COVID-19 E ASSENZE DEI DIPENDENTI: ALCUNE AVVERTENZE PER I DATORI DI LAVORO

Con la presente breve guida operativa si forniscono sintetiche indicazioni per la gestione, nel rapporto di lavoro, dei casi di dipendenti contagiati dal Covid-19, posti in quarantena o direttamente coinvolti in situazioni comunque riconducibili alla circolazione del virus.

Innanzitutto, il datore di lavoro dovrà rammentare al lavoratore che deve essere immediatamente avvisato quando il lavoratore stesso si trovi in una delle condizioni che esamineremo in appresso, nonché di rivolgersi immediatamente al proprio medico curante.

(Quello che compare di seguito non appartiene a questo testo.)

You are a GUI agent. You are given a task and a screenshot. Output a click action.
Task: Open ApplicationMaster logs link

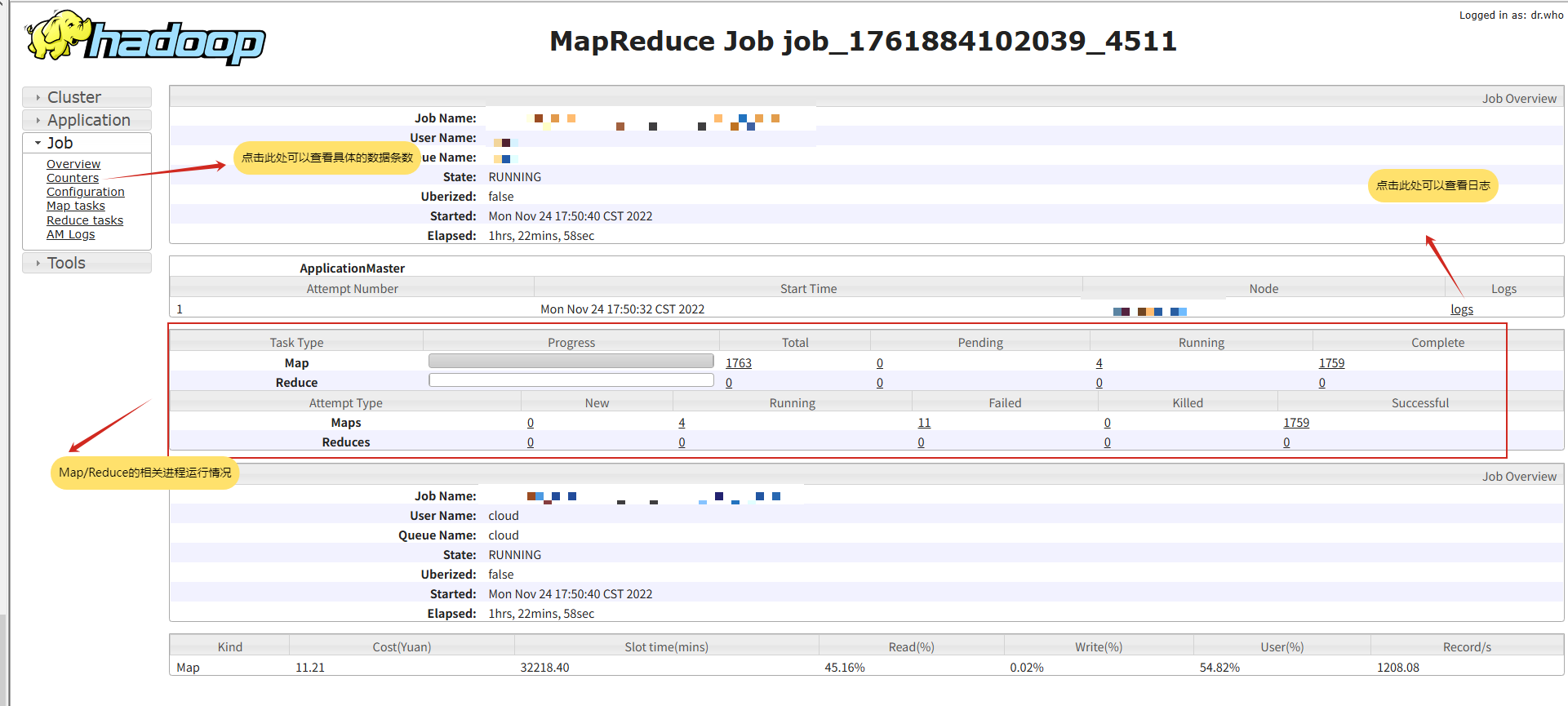pos(1461,309)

Gli altri soggetti che dovranno essere informati (dal datore di lavoro) sono il Medico Competente ed il Responsabile del Servizio di Prevenzione e Protezione, i quali disporranno le azioni loro riservate dalle norme.

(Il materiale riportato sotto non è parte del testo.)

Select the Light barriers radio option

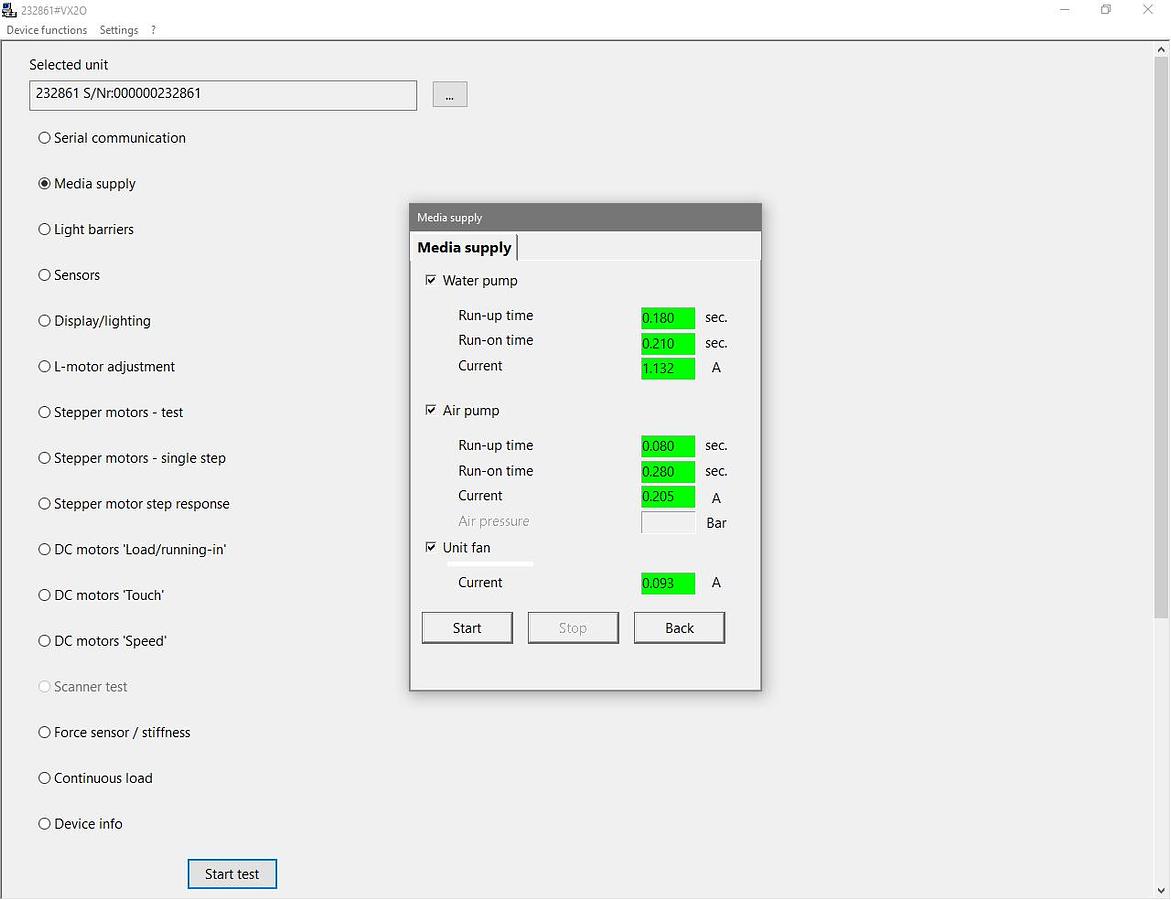(45, 229)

·  Positività al virus: il dipendente ha diritto alla tutela di malattia (documentata con apposita certificazione medica);

·    Quarantena disposta a seguito di contatti stretti con soggetti positivi al virus: le assenze dal lavoro potranno essere trattate come evento di malattia solo in presenza di idoneo certificato medico, altrimenti saranno considerate ferie o permessi, salvo l’eventualità di ricorso allo smart working o telelavoro (ove compatibile con la propria prestazione);

·     Quarantena disposta con provvedimento amministrativo (ad esempio “lockdown” locali o rientro da Paesi “a rischio contagio”) non dà diritto alla tutala di malattia nei confronti dei dipendenti coinvolti (salvo che il lavoratore non sia in possesso di regolare certificato medico). In caso di chiusure aziendali imposte a seguito di disposizioni delle autorità, si potrebbe richiedere l’intervento degli ammortizzatori sociali per i lavoratori coinvolti; 

·     Lavoratore a stretto contatto con soggetto a stretto contatto di soggetto positivo: non è previsto alcun tipo di tutela particolare;

·    Lavoratore “fragile”: il soggetto cui sia riconosciuta una disabilità caratterizzata da gravità (legge n. 104/92) o che si trovi in condizioni di rischio per immunodepressione, esiti da patologie oncologiche o terapie salvavita (debitamente attestati), non potrà avvalersi della tutela di malattia quando presti l’attività in modalità smart working o telelavoro. Sarà infatti il medico competente che dovrà emettere il giudizio sull’attività lavorativa svolta, sulle condizioni del posto di lavoro ed esprimere un parere in merito alla sorveglianza sanitaria con carattere eccezionale.